🤖 AI Summary
This study addresses the detection of deepfakes in environmental audio by systematically treating sound scene and sound event forgery as two distinct tasks. The authors propose a three-stage fine-tuning strategy based on the WavLM pretrained model, integrating multiple spectrogram representations and network architectures, which substantially outperforms training from scratch. Experimental results demonstrate that the proposed method achieves an accuracy of 0.98, F1 score of 0.95, and AUC of 0.99 on the EnvSDD test set, and an accuracy of 0.88, F1 score of 0.77, and AUC of 0.92 on the ESDD-Challenge-TestSet. These findings validate the effectiveness and generalization capability of fine-tuning pretrained models for audio deepfake detection.
📝 Abstract
In this paper, we propose a deep-learning framework for environmental sound deepfake detection (ESDD) -- the task of identifying whether the sound scene and sound event in an input audio recording is fake or not.
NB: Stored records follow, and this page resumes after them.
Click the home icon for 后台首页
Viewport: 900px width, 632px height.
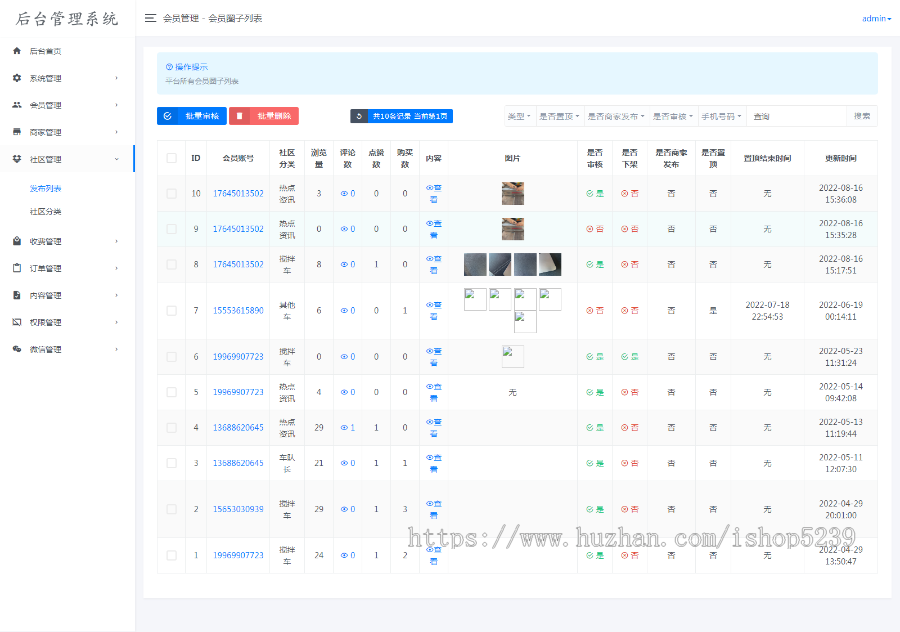17,51
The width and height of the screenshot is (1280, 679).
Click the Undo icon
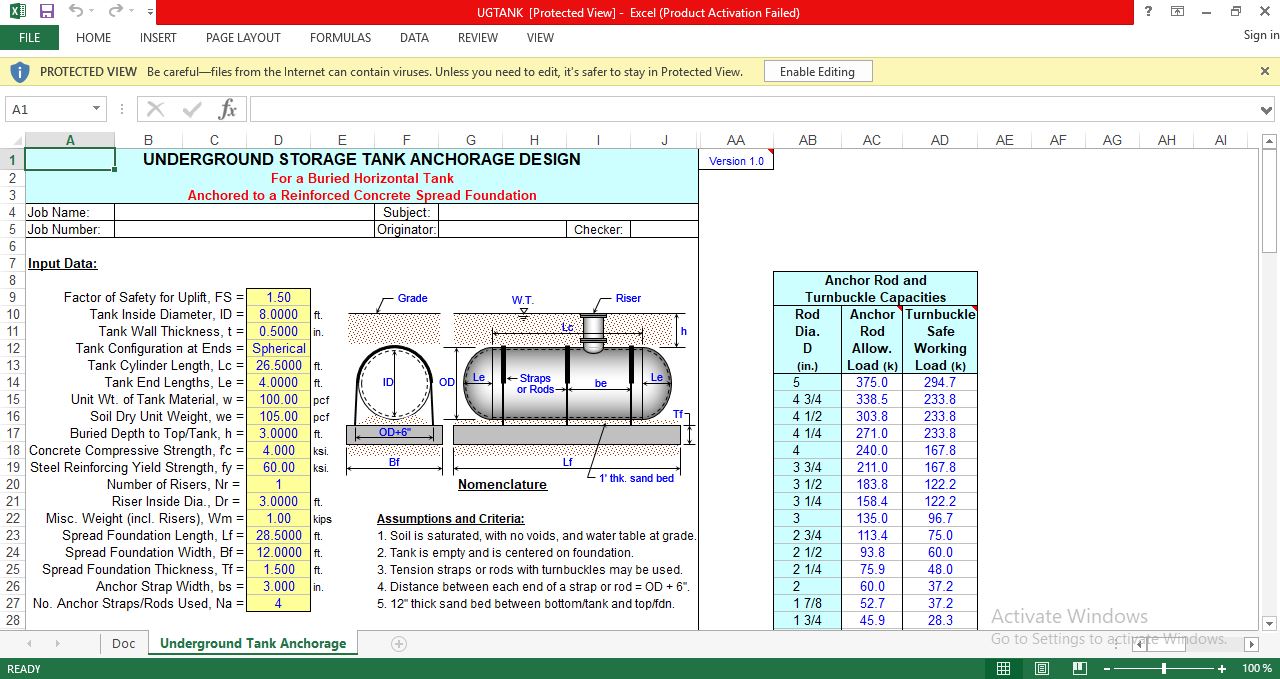[x=75, y=12]
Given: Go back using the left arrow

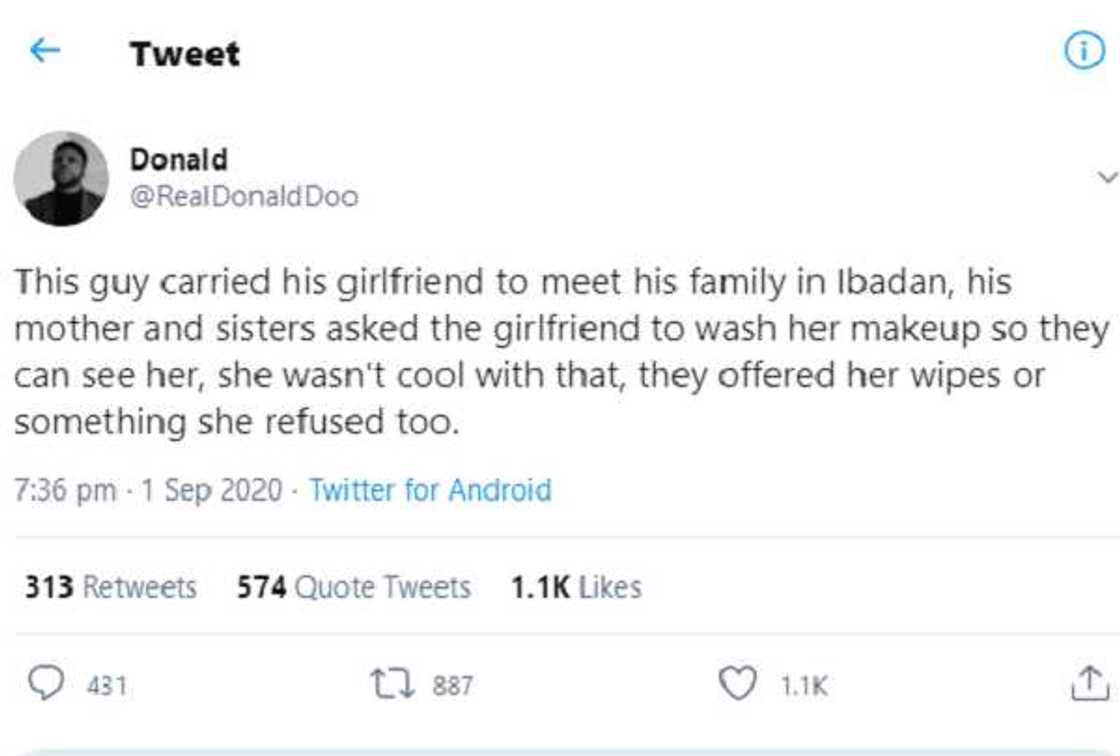Looking at the screenshot, I should click(46, 51).
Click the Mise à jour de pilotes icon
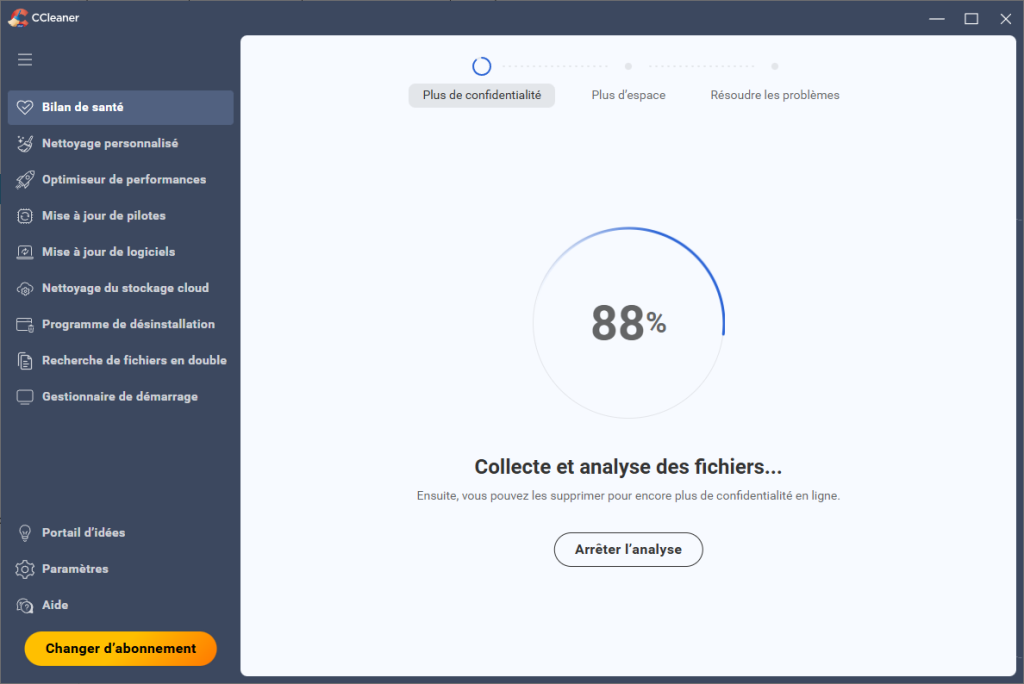This screenshot has width=1024, height=684. pyautogui.click(x=25, y=216)
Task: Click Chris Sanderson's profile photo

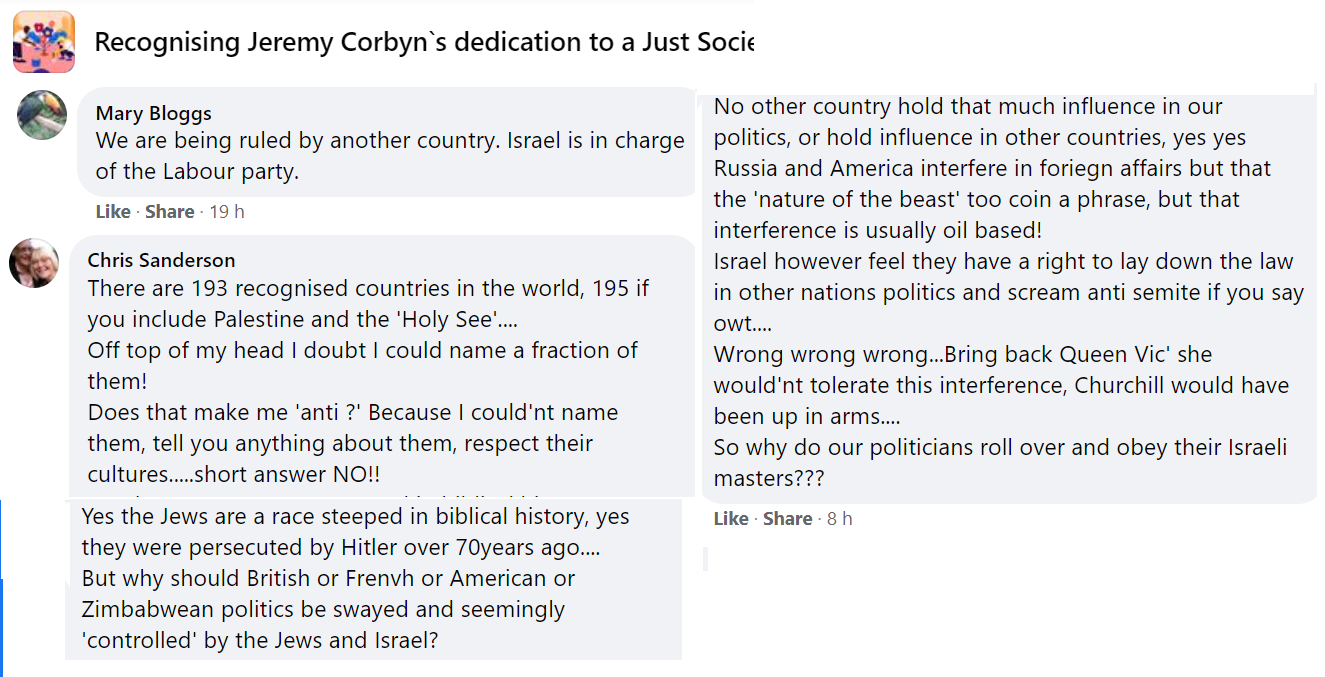Action: (x=34, y=263)
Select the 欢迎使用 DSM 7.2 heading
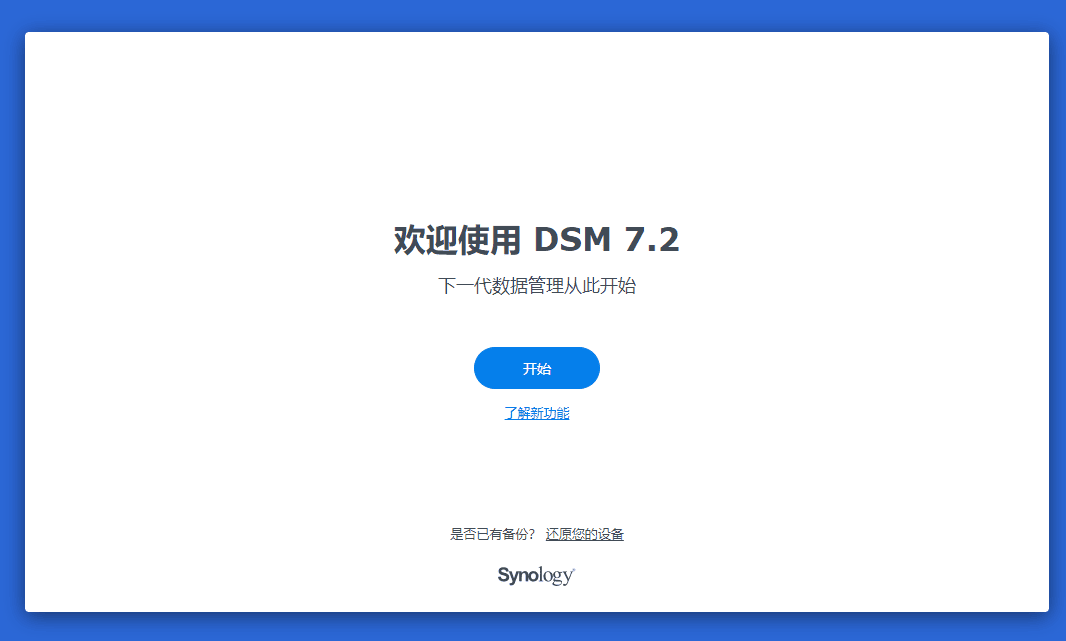Screen dimensions: 1066x641 [536, 240]
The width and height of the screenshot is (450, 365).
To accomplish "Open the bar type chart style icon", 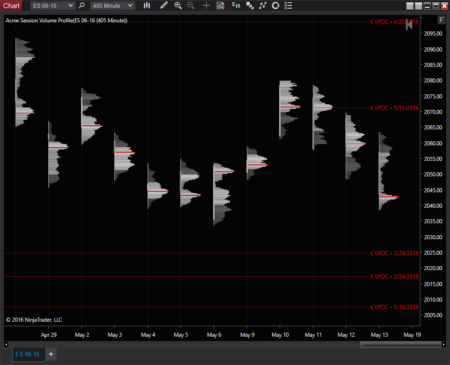I will [147, 5].
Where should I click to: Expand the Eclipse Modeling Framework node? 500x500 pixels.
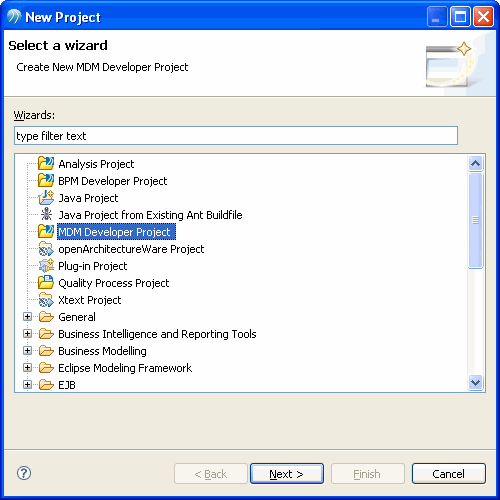(27, 368)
To this end, we conducted extensive experiments to explore how individual spectrograms, a wide range of network architectures and pre-trained models, ensemble of spectrograms or network architectures affect the ESDD task performance. The experimental results on the benchmark datasets of EnvSDD and ESDD-Challenge-TestSet indicate that detecting deepfake audio of sound scene and detecting deepfake audio of sound event should be considered as individual tasks. We also indicate that the approach of finetuning a pre-trained model is more effective compared with training a model from scratch for the ESDD task. Eventually, our best model, which was finetuned from the pre-trained WavLM model with the proposed three-stage training strategy, achieve the Accuracy of 0.98, F1 Score of 0.95, AuC of 0.99 on EnvSDD Test subset and the Accuracy of 0.88, F1 Score of 0.77, and AuC of 0.92 on ESDD-Challenge-TestSet dataset.